▶ _WHAT YOU WILL DO_: From first line to last, retype the data exactly.

▶ _RECORD SET_:
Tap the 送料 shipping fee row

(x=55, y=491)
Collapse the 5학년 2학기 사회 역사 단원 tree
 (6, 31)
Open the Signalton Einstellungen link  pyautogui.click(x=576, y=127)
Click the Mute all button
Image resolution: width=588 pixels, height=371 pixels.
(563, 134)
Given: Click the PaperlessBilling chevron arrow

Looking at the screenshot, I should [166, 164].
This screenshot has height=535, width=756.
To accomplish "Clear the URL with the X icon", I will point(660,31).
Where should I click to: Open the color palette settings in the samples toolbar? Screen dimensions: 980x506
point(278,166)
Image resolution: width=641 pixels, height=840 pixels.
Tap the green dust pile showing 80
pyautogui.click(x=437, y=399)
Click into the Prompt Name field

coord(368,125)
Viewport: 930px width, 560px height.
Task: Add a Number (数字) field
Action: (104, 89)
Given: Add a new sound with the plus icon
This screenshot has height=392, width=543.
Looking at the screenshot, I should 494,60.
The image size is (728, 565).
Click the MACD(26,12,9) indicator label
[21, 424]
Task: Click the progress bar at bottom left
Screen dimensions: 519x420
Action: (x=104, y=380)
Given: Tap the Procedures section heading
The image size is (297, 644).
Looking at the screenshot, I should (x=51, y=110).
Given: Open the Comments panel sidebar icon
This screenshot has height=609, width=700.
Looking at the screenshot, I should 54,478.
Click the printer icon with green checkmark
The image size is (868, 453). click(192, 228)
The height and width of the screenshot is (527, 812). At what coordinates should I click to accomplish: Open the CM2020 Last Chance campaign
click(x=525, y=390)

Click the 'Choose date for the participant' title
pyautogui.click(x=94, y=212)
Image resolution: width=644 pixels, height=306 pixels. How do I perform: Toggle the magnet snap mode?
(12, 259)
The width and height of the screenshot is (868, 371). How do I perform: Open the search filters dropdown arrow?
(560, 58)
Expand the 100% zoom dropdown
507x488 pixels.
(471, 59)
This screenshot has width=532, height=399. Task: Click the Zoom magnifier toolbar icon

▶ _RESPONSE TO THE TASK_:
Tap the 送料 shipping fee row

(x=55, y=491)
Collapse the 5학년 2학기 사회 역사 단원 tree
 (6, 31)
Open the Signalton Einstellungen link  pyautogui.click(x=576, y=127)
Click the Mute all button
Image resolution: width=588 pixels, height=371 pixels.
(563, 134)
Given: Click the PaperlessBilling chevron arrow

Looking at the screenshot, I should [166, 164].
This screenshot has height=535, width=756.
To accomplish "Clear the URL with the X icon", I will point(660,31).
Where should I click to: Open the color palette settings in the samples toolbar? Screen dimensions: 980x506
point(278,166)
Image resolution: width=641 pixels, height=840 pixels.
Tap the green dust pile showing 80
pyautogui.click(x=437, y=399)
Click into the Prompt Name field

coord(368,125)
Viewport: 930px width, 560px height.
Task: Add a Number (数字) field
Action: (104, 89)
Given: Add a new sound with the plus icon
This screenshot has height=392, width=543.
Looking at the screenshot, I should 494,60.
The image size is (728, 565).
Click the MACD(26,12,9) indicator label
[21, 424]
Task: Click the progress bar at bottom left
Screen dimensions: 519x420
Action: (x=104, y=380)
Given: Tap the Procedures section heading
The image size is (297, 644).
Looking at the screenshot, I should (x=51, y=110).
Given: Open the Comments panel sidebar icon
This screenshot has height=609, width=700.
Looking at the screenshot, I should 54,478.
Click the printer icon with green checkmark
The image size is (868, 453). click(192, 228)
The height and width of the screenshot is (527, 812). At what coordinates should I click to accomplish: Open the CM2020 Last Chance campaign
click(x=525, y=390)

Click the 'Choose date for the participant' title
pyautogui.click(x=94, y=212)
Image resolution: width=644 pixels, height=306 pixels. How do I perform: Toggle the magnet snap mode?
(12, 259)
The width and height of the screenshot is (868, 371). How do I perform: Open the search filters dropdown arrow?
(560, 58)
Expand the 100% zoom dropdown
507x488 pixels.
(471, 59)
This screenshot has width=532, height=399. Task: Click the Zoom magnifier toolbar icon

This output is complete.